++++ HALAMAN
Minggu, 24 April 2016

Softskill Council of europa convention cyber crime dan Ruu tentang informasi dan transaksi elektronik ITE




COUNCIL OF EUROPE CONVENTION ON CYBERCRIME

Council of europe convention on cybercrime merupakan salah satu contoh organisasi internasional yang bertujuan untuk melindungi masyarakat dari kejahatan didunia maya, dengan mengadopsikan aturan yang tepat dan untuk meningkatkan kerjasama internasional dalam mewujudkan hal ini. Council of europe convention on cybercrime merupakan hukum yang mengatur segala tindak kejahatan komputer dan kejahatan internet di Eropa yang berlaku pada tahun 2004, dapat meningkatkan kerjasama dalam menangani segala tindakan kejahatan dalam dunia IT. Council of europe convention on cybercrime berisi Undang-Undang Pemanfaatan Teknologi Informasi (RUU-PTI) pada intinya memuat perumusan tindak pidana.
Council of europe convention on cybercrime juga terbuka bagi negara non eropa untuk menandatangani bentuk kerjasama tentang kejahatan didunia maya atau internet terutama pelanggaran hak cipta atau pembajakkan dan pencurian data. Jadi tujuan adanya konvensi ini adalah untuk meningkatkan rasa aman bagi masyarakat terhadap serangan cybercrime, pencarian jaringan yang cukup luas, kerjasama internasional dan penegakkan hukum internasional. Tujuan utama dari Council of europe convention on cybercrime adalah untuk membuat kebijakan pejahat biasa untuk lebih memerangi kejahatan yang berkaitan dengan komputer seluruh dunia melalui harmonisasi legislasi nasional, meningkatkan kemampuan penegakan hukum dan peradilan, dan meningkatkan kerjasama internasional.
Untuk tujuan ini, konvensi ini mengharuskan penandatanganan untuk :
1.      Menetapkan pelanggaran dan sanksi pidana berdasarkan undang-undang domestik mereka untuk empat kategori kejahatan yang berkaitan dengan komputer : penipuan dan pemalsuan, pornografi anak, pelanggaran hak cipta, dan pelanggaran keamanan seperti hacking, intersepsi ilegal data, serta gangguan sistem yang mengkompromi integritas dan ketersediaan jaringan. Penanda tangan juga harus membuat undang-undang menetapkan yurisdiksi atas tindak pidana tersebut dilakukan diatas wilayah mereka, kapal atau pesawat udara terdaftar, atau oleh warga negara mereka diluar negeri.
2.      Menetapkan prosedur domestik untuk mendeteksi, investigasi, dan menuntut kejahatan komputer, serta mengumpulkan bukti tindak pidana elektronik apapun. Prosedur tersebut termasuk menjaga kelancaran data yang disimpan dalam komputer dan komunikasi elektronik,sistem pencarian dan penyitaan, dan intersepsi real-time dari data. Pihak konvensi harus menjamin kondisi dan pengamanan diperlukan untuk melindungi hak asasi manusia dan prinsip proporsionalitas.
++++++++
++++ BLOK DATA
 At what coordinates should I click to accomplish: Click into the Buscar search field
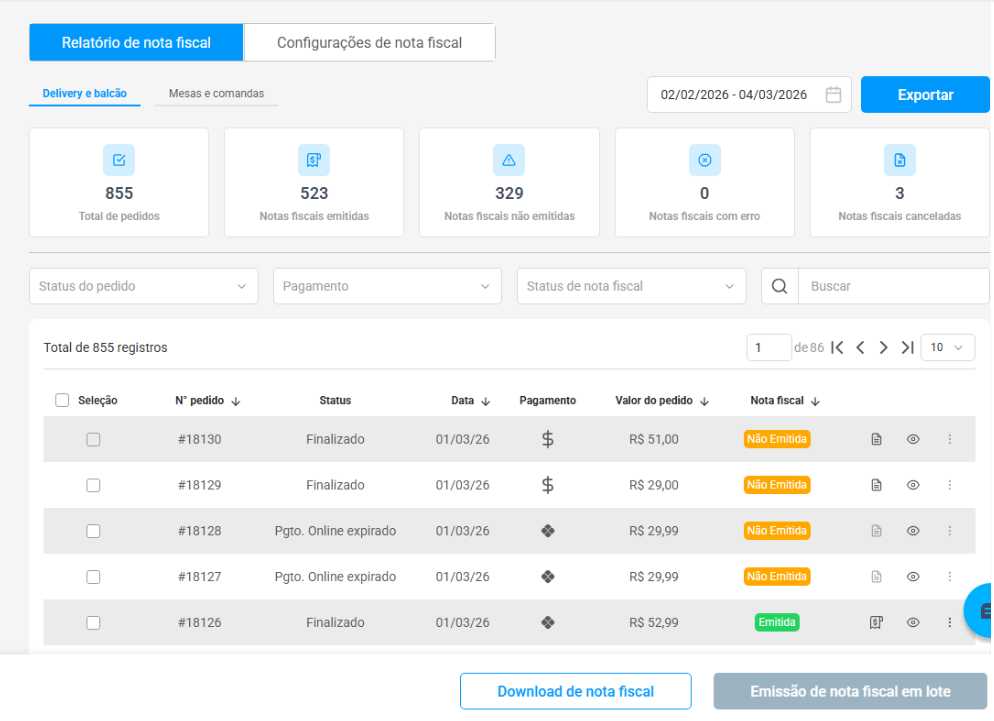892,286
++++++++
**KETENTUAN LATIHAN**
#1 Jawablah pertanyaan berikut berdasarkan halaman di atas.
(a) Pada tahun berapa Council of Europe Convention on Cybercrime mulai berlaku?
(b) Selain negara Eropa, negara mana lagi yang boleh menandatangani konvensi ini?
(c) Berapa kategori kejahatan yang berkaitan dengan komputer yang sanksinya wajib ditetapkan oleh penandatangan?
#2 Salin bagian halaman di antara "Softskill Council of" dan "perumusan tindak pidana.", termasuk kedua bagian itu, tanpa mengubah satu kata pun.

**KUNCI JAWABAN**
#1
(a) Tahun 2004.
(b) Negara non Eropa.
(c) Empat kategori.

#2
Softskill Council of europa convention cyber crime dan Ruu tentang informasi dan transaksi elektronik ITE




COUNCIL OF EUROPE CONVENTION ON CYBERCRIME

Council of europe convention on cybercrime merupakan salah satu contoh organisasi internasional yang bertujuan untuk melindungi masyarakat dari kejahatan didunia maya, dengan mengadopsikan aturan yang tepat dan untuk meningkatkan kerjasama internasional dalam mewujudkan hal ini. Council of europe convention on cybercrime merupakan hukum yang mengatur segala tindak kejahatan komputer dan kejahatan internet di Eropa yang berlaku pada tahun 2004, dapat meningkatkan kerjasama dalam menangani segala tindakan kejahatan dalam dunia IT. Council of europe convention on cybercrime berisi Undang-Undang Pemanfaatan Teknologi Informasi (RUU-PTI) pada intinya memuat perumusan tindak pidana.